In California's rural Tulare County, community life begins at home for hard working farmworkers. Goshen Village II is that connection point for 56 families who might otherwise be living in substandard, overcrowded units. With support from Rural LISC and $4.6 million in equity from National Equity Fund, Self-Help Enterprises built this energy-efficient development, where residents can learn in after-school and computer programs, and play on the basketball courts, athletic fields and playgrounds. More than bricks and mortar, Goshen Village II builds community and enhances overall quality of life.
Villard Square on Milwaukee's near northwest side is the story of two problems finding solutions in a single building. On the ground level is a beautiful new public library—a replacement for an aging facility that threatened to leave the area, but for the community rallying to save it.
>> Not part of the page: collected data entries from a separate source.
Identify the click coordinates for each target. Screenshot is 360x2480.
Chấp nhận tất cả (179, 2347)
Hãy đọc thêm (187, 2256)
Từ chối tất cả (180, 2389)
Above it are 47 apartments for grandfamilies, where grandparents are primary care givers for school-age children. LISC provided a $275,000 loan and technical assistance. Residents and the 70 children in their care have access to social services that help with finances, healthcare, employment, kid's recreation and other services. It reflects a holistic approach to families and communities.
Communities littered with blighted properties seem desolate. They isolate residents from opportunity and alarm potential investors. That’s why the physical redevelopment of low-income neighborhoods, especially as regards housing, is so critical to their recovery. New construction and renovation efforts eliminate and clean-up vacant, deteriorated properties and create quality, affordable homes that root families to the community and connect them to each other. And by putting rents and mortgages within reach, residents have more disposable income to spend on local goods and services. The improved physical environment helps drive neighborhood safety and become the most visible evidence of new growth and opportunity. It fuels wider gains that have a lasting impact.
Neighborhoods can have all of that even after decades of decay and decline. LISC’s Building Sustainable Communities comprehensive approach to revitalization can change the outlook for disadvantaged places. Incomes grow, crime drops, blight fades and families flourish. They become sustainable communities, good places to live.